NULL is ignored in a vector.

my_vector <- c(25, NA, 10, NULL)  # define
my_vector                         # print
[1] 25 NA 10

Variance of one number results in NA.

var(22)
[1] NA

Useful functions

The following are useful base R functions when assessing or handling missing values:

is.na() and !is.na()

Use is.na()to identify missing values, or use its opposite (with ! in front) to identify non-missing values. These both return a logical value (TRUE or FALSE). Remember that you can sum() the resulting vector to count the number TRUE, e.g. sum(is.na(linelist$date_outcome)).

my_vector <- c(1, 4, 56, NA, 5, NA, 22)
is.na(my_vector)
[1] FALSE FALSE FALSE  TRUE FALSE  TRUE FALSE
!is.na(my_vector)
[1]  TRUE  TRUE  TRUE FALSE  TRUE FALSE  TRUE
sum(is.na(my_vector))
[1] 2

na.omit()

This function, if applied to a data frame, will remove rows with any missing values.

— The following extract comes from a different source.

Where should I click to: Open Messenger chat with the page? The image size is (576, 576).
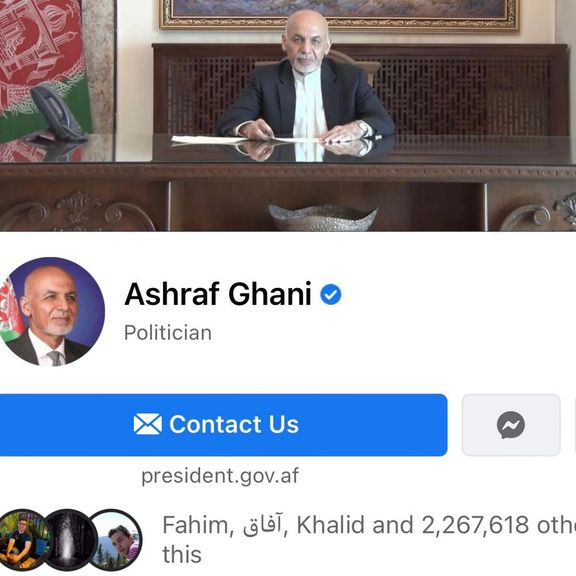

It is also from base R.
If applied to a vector, it will remove NA values from the vector it is applied to. For example:

na.omit(my_vector)
[1]  1  4 56  5 22
attr(,"na.action")
[1] 4 6
attr(,"class")
[1] "omit"

drop_na()

This is a tidyr function that is useful in a [data cleaning pipeline][Cleaning data and core functions]. If run with the parentheses empty, it removes rows with any missing values. If column names are specified in the parentheses, rows with missing values in those columns will be dropped. You can also use “tidyselect” syntax to specify the columns.

linelist %>% 
  drop_na(case_id, date_onset, age) # drops rows missing values for any of these columns

na.rm = TRUE

When you run a mathematical function such as max(), min(), sum() or mean(), if there are any NA values present the returned value will be NA. This default behavior is intentional, so that you are alerted if any of your data are missing.

You can avoid this by removing missing values from the calculation. To do this, include the argument na.rm = TRUE (“na.rm” stands for “remove NA”).

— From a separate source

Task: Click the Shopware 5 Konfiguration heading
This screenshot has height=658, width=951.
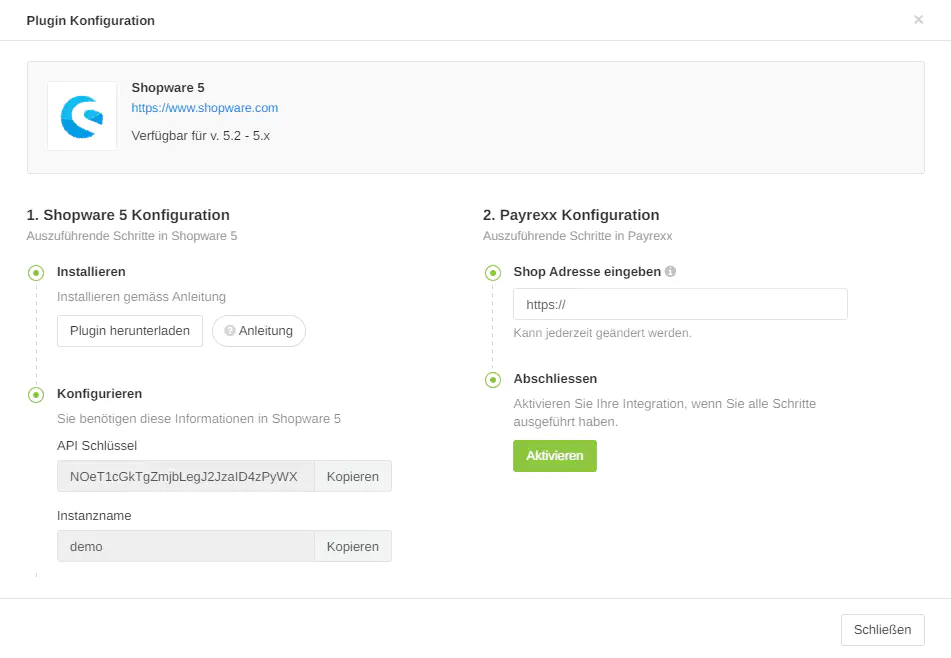Action: (x=128, y=215)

my_vector <- c(1, 4, 56, NA, 5, NA, 22)

mean(my_vector)     
[1] NA
mean(my_vector, na.rm = TRUE)
[1] 17.6

Using data with missing values

Filter out rows with missing values

To quickly remove rows with missing values, use the dplyr function drop_na().

The original linelist has nrow(linelist) rows. The adjusted number of rows is shown below:

linelist %>% 
  drop_na() %>%     # remove rows with ANY missing values
  nrow()
[1] 1818

You can specify to drop rows with missingness in certain columns:

linelist %>% 
  drop_na(date_onset) %>% # remove rows missing date_onset 
  nrow()
[1] 5632

You can list columns one after the other, or use “tidyselect” helper functions:

linelist %>% 
  drop_na(contains("date")) %>% # remove rows missing values in any "date" column 
  nrow()
[1] 3029

Handling NA in ggplot()

It is often wise to report the number of values excluded from a plot in a caption. Below is an example:

In ggplot(), you can add labs() and within it a caption =. In the caption, you can use str_glue() from stringr package to paste values together into a sentence dynamically so they will adjust to the data. An example is below:

  • Note the use of \n for a new line.
  • Note that if multiple column would contribute to values not being plotted (e.g. age or sex if those are reflected in the plot), then you must filter on those columns as well to correctly calculate the number not shown.
labs(
  title = "",
  y = "",
  x = "",
  caption  = stringr::str_glue(
  "n = {nrow(central_data)} from Central Hospital;
  {nrow(central_data %>% filter(is.na(date_onset)))} cases missing date of onset and not shown."))  

Sometimes, it can be easier to save the string as an object in commands prior to the ggplot() command, and simply reference the named string object within the str_glue().